Le flex office, dernier avatar du déclassement
Les stigmates de cette prolétarisation apparaissent à la sortie de chaque étude. Quelque 6 % des Français se disent engagés dans leur travail. Les « bullshit jobs » (l’anthropologue David Graeber) font croupir nombre de diplômés dans des tâches creuses et absurdes. Les postes subalternes ont transformé une armée de cadres, pas si « dynamiques », en de « simples exécutants »,selon Philippe d’Iribarne pour qui cette relégation nourrit « désinvestissement et ressentiment ». Dans les métropoles, où se concentrent les bac + 5, les colocations explosent. En 2020, en Île-de-France, 8 % de la population francilienne vivait dans un ménage non « traditionnel ». À l’université, la consommation d’antidépresseurs bondit : 8 % des étudiants ont déjà pris des médicaments stimulants. D’autres conséquences sont plus sournoises.
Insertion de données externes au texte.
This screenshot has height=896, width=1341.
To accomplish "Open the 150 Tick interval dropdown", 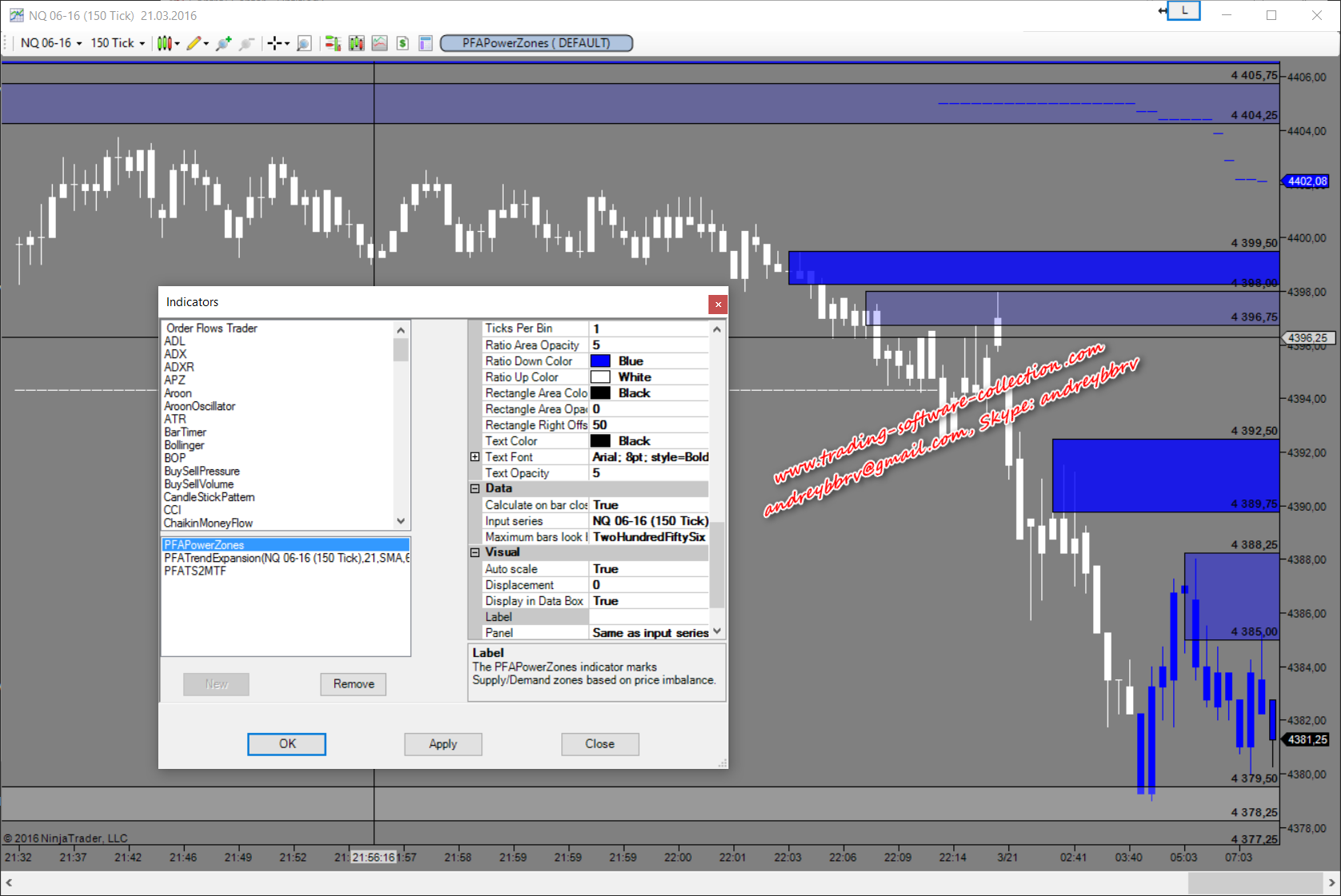I will (118, 43).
Citons pêle-mêle l’arrivée du flex office, le prolongement du déclassement jusqu’à la chaise de bureau. Privé d’accès à la propriété là où bat le cœur de ses ambitions, l’individu moderne se voit désormais dépossédé de son propre bureau. Les loisirs bourgeois se délitent - les propriétaires de stations de ski crient chaque hiver leur désarroi devant les caméras. Pendant ce temps, une économie de la déception et de la frustration prospère, portée par des formations en tous genres, des reconversions et des coachs de vie « mindfulness »qui promettent d’aider des âmes déboussolées à trouver du sens à leur vie via des méditations express, des injonctions à « vivre l’instant ».
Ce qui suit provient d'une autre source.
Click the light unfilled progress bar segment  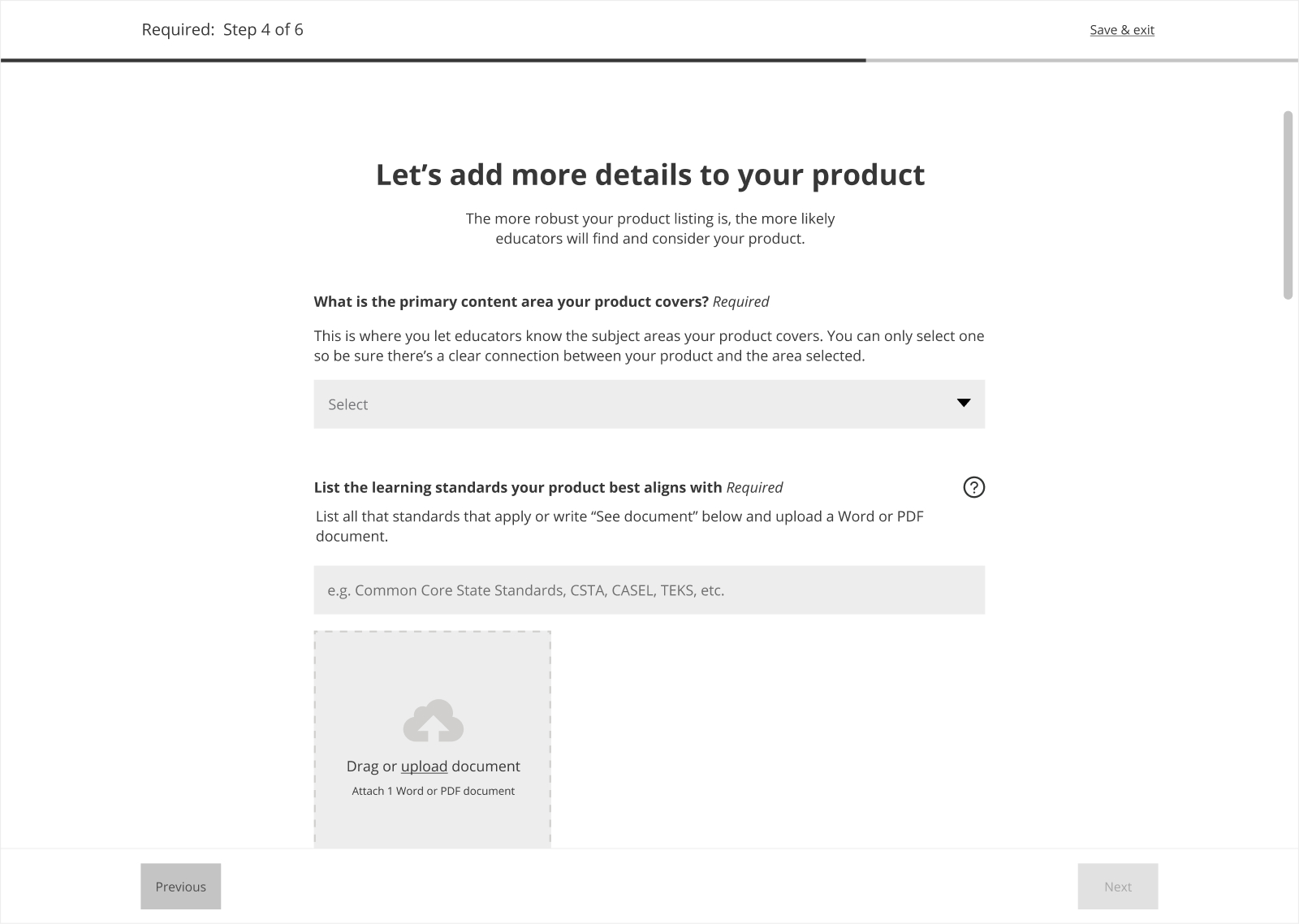tap(1081, 60)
Le mouvement des « gilets jaunes » né en 2018 pourrait avoir révélé une fracture sournoise. Ceux n’ayant pas embrassé la voie des études et les aspirants à l’élite se rapprochent, sur fond de déclassement généralisé. Ni assez haute pour tutoyer les intouchables (les « 1 % »), ni assez basse pour se fondre dans la masse, cette nouvelle classe moyenne inférieure bardée de titres pèse peu pour notre scène politique face aux 17 millions de retraités - la moitié des Français qui votent. Pour l’heure, elle oscille entre une minorité bruyante (la « génération climat ») et des érudits ubérisés biberonnés à l’utopie progressiste du flex office. Elle « boude » le RN dans les urnes. Aux élections législatives 2024, 22 % des bac + 3 et plus ont accordé leur voix au parti de Marine Le Pen , contre 49 % chez ceux n’ayant pas le bac.